According to Bosch accident researchers, almost one in three motorcycle accidents could be prevented with this technology. “We are creating a digital protective shield for motorcyclists,” says Dr. Dirk Hoheisel, member of the Bosch board of management.
Another Bosch project enhances the company’s commitment to improving road safety: Bosch recently entered a partnership with Sony Semiconductor Solutions with the aim of developing highly innovative video sensors for modern cars. The new camera technology will enable more precise data gathering on a vehicle’s surroundings, even in difficult lighting conditions, for instance when the sun is low. The technology will enhance both driver assistance and automated driving systems.
More information on the major Bosch components for automated driving can be found in this brief glossary.
Find out more about the Bosch commitment to safer roads under Sustainable Development Goal 3 in the Bosch Sustainability Report 2016.

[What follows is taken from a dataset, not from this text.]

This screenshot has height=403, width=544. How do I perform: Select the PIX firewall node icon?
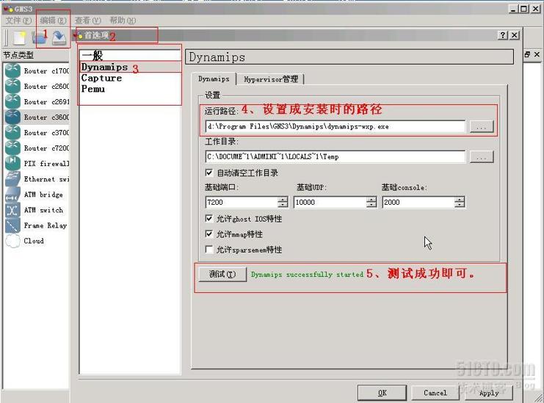[x=12, y=164]
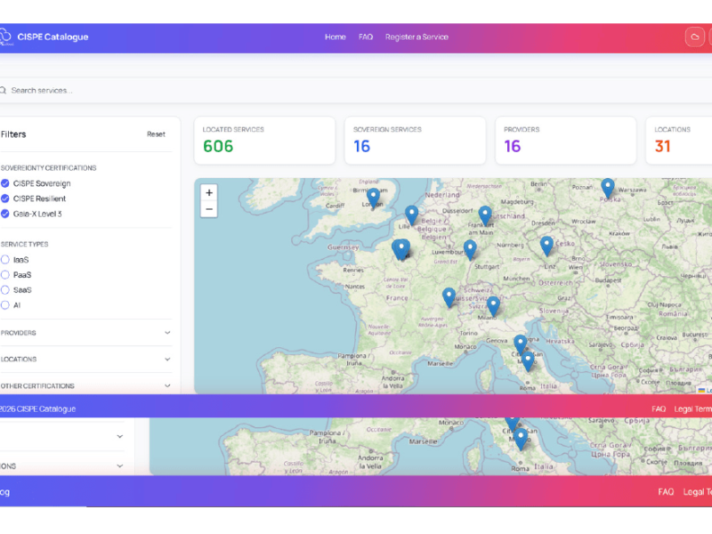Click the map pin near Frankfurt am Main
Screen dimensions: 712x534
click(485, 214)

Bosch celebrates its fourth International Diversity Day
Eliminating prejudice is beneficial for everyone: this was the focus of the fourth Bosch International Diversity Day, which took place on May 23, 2017. Under the banner of “Discover Diversity: you are a part of it”, Bosch associates at over 200 locations around the world engaged in intensive discussions. With different activities and events that promoted dialogue, participants made a conscious effort to change perspectives, and thus learned about backgrounds, experiences, and competencies that were different from their own. In so doing, Bosch associates reflected on their own unconscious thought patterns and learned how different perspectives could enhance their daily work.
With this global event, Bosch once again emphasized that diversity is an integral part of its corporate culture as well as a condition for the company’s success. After all, the ability to see things from different perspectives gives rise to new ideas and thus enhances innovative strength at Bosch. Our picture gallery shows how the different locations celebrated the day.
Diversity in a picture: Our Vietnam locations celebrated the fourth annual Bosch International Diversity Day with a photography challenge in traditional Asian outfits. They also held workshops that addressed unconscious thought patterns.
Diversity Challenge: In Indonesia, Bosch associates took a playful approach to addressing diversity-related topics. Participants from different divisions and functional areas carried out a range of tasks accordingly.
A tight knit community: In the United States associates created a unity project, a work of art that aimed to show how closely linked people are to one another, and that everyone shares the same foundation.
Workshop in the grass: At Bosch headquarters in Germany, associates took part in the first Diversity Day Picnic, where they discussed the topics of feedback, trust, appreciation, openness, and empathy.
From B(aby Boomers) to (Generation) Z: In Thailand, Diversity Day activities focused on age. A music challenge and a diversity quiz completed the program.
In South Africa, associates discussed their personal understanding of diversity at a workshop. They also discussed ways in which they could contribute to promoting diversity themselves.
The modern father: at many locations in Japan, male associates attended a seminar on work/life balance for dads.